**INFORMATION SUPPLIED**
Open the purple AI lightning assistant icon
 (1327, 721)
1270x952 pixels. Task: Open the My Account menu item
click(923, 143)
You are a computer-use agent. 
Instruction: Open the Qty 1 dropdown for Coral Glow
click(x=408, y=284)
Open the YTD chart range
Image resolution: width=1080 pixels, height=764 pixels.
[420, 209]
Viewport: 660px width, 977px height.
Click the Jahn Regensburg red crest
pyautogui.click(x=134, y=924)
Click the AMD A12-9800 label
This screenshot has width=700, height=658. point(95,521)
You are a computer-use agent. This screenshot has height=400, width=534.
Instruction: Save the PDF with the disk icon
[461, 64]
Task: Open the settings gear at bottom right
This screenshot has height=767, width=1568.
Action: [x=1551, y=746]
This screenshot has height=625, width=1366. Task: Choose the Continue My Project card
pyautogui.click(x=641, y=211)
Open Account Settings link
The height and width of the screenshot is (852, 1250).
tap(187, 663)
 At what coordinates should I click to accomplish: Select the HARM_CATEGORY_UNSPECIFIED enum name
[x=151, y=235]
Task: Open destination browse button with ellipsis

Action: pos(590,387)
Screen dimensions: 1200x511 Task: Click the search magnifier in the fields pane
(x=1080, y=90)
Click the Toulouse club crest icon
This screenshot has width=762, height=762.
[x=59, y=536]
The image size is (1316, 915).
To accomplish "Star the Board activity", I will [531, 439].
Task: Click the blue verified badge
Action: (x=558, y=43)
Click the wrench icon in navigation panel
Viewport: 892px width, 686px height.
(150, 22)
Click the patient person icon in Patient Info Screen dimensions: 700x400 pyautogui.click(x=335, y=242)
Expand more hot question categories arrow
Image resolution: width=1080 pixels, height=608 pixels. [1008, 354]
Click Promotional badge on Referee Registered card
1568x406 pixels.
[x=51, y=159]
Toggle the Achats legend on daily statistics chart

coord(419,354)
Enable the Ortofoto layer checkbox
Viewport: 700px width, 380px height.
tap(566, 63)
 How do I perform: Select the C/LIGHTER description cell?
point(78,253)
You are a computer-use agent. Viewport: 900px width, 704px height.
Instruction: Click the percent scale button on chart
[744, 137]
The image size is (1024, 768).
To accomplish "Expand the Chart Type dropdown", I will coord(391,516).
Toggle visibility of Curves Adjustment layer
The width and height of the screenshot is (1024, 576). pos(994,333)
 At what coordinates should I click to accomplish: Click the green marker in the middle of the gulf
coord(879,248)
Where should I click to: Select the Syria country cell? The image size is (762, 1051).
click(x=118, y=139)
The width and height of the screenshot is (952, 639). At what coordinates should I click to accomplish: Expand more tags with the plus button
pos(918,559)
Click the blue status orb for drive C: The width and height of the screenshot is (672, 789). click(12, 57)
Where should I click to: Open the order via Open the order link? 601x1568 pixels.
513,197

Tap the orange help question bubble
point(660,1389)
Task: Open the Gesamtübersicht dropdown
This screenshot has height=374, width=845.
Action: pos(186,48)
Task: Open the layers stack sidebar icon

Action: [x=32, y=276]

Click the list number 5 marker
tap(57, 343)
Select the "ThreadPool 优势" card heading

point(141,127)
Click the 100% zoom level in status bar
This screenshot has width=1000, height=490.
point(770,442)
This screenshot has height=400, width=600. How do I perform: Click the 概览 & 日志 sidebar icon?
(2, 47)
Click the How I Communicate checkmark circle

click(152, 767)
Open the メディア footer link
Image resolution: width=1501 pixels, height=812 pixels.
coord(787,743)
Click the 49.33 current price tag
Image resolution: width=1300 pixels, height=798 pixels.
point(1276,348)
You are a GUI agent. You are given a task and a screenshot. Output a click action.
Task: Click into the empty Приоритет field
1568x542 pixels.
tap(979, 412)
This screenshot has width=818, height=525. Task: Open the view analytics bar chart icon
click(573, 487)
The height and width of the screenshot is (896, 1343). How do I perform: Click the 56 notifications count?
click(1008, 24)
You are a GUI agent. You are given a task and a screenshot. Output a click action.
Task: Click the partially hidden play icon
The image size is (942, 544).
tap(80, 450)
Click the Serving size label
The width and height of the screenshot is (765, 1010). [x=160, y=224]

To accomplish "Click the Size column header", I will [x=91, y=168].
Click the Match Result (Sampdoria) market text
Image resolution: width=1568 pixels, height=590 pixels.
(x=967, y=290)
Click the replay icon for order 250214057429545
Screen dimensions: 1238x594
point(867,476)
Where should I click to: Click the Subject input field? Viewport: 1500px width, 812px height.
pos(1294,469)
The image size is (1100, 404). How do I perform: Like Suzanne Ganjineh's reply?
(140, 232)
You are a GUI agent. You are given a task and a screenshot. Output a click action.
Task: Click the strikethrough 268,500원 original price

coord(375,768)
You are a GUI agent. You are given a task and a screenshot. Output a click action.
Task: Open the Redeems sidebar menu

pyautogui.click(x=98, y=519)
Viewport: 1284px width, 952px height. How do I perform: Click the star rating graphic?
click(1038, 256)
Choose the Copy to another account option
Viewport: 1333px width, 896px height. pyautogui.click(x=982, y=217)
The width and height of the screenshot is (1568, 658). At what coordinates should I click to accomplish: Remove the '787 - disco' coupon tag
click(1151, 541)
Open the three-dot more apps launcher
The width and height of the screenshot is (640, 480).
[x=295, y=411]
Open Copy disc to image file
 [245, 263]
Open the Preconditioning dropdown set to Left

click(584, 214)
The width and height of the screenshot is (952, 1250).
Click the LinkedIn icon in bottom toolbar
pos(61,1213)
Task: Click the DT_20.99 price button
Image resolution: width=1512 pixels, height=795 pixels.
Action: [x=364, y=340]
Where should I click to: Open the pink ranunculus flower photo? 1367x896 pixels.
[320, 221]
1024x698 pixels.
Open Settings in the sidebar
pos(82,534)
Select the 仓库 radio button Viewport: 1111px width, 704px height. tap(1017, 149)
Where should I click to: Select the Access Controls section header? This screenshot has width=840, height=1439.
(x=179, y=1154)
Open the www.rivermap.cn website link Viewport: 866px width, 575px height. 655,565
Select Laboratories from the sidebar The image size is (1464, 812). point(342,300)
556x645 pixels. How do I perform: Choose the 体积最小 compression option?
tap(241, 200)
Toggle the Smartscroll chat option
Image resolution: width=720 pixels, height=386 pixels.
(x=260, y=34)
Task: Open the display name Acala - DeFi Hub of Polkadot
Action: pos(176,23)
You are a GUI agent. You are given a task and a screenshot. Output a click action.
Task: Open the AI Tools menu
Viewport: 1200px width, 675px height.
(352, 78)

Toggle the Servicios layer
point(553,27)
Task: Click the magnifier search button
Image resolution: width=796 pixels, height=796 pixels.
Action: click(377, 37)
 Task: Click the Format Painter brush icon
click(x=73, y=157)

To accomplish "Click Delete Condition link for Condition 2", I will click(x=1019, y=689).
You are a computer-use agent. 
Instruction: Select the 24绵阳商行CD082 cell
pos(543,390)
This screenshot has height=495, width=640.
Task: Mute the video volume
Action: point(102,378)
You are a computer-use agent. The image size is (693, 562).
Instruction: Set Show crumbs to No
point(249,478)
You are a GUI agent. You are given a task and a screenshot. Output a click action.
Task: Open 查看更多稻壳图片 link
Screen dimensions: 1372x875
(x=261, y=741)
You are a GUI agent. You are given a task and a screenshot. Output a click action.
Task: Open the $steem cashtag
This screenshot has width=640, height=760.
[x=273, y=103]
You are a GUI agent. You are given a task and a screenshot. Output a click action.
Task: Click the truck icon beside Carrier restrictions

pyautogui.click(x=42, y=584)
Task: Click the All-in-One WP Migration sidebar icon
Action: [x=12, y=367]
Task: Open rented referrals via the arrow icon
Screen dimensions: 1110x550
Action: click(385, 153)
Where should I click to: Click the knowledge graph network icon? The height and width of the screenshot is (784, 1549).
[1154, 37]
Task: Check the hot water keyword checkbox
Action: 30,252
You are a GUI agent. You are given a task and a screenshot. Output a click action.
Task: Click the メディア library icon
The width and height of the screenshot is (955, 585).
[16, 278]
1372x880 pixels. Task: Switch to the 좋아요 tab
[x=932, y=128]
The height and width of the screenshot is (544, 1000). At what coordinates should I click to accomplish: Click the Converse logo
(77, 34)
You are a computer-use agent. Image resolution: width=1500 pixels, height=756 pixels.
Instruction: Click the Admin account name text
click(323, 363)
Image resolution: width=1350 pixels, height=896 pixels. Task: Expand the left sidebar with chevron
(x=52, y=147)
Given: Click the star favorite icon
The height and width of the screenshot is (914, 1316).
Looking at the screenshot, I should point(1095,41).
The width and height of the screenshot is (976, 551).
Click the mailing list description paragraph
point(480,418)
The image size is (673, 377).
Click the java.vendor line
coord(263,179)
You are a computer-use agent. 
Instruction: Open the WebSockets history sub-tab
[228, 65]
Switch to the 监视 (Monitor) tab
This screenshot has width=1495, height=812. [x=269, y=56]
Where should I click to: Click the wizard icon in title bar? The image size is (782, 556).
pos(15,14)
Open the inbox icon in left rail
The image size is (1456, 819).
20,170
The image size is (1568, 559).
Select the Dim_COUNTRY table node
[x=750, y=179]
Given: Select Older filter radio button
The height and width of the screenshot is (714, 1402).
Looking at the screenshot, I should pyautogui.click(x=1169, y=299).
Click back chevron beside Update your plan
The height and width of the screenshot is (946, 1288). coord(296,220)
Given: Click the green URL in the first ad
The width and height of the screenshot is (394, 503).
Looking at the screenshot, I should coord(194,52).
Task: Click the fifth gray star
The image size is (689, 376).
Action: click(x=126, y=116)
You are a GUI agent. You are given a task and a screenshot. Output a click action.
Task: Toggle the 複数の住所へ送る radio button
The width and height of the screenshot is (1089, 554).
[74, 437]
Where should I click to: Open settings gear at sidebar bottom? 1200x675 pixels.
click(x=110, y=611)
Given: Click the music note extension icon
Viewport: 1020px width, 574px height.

**SHORT PROBLEM**
Switch "blue" to "green" in the rows starting at the line containing "Where should I click to: Select the Syria" and ending at the line containing "Click the blue status". Give only those lines again, with everything else unchanged.

**EXERCISE ANSWER**
Where should I click to: Select the Syria country cell? The image size is (762, 1051).
click(x=118, y=139)
The width and height of the screenshot is (952, 639). At what coordinates should I click to accomplish: Expand more tags with the plus button
pos(918,559)
Click the green status orb for drive C: The width and height of the screenshot is (672, 789). click(12, 57)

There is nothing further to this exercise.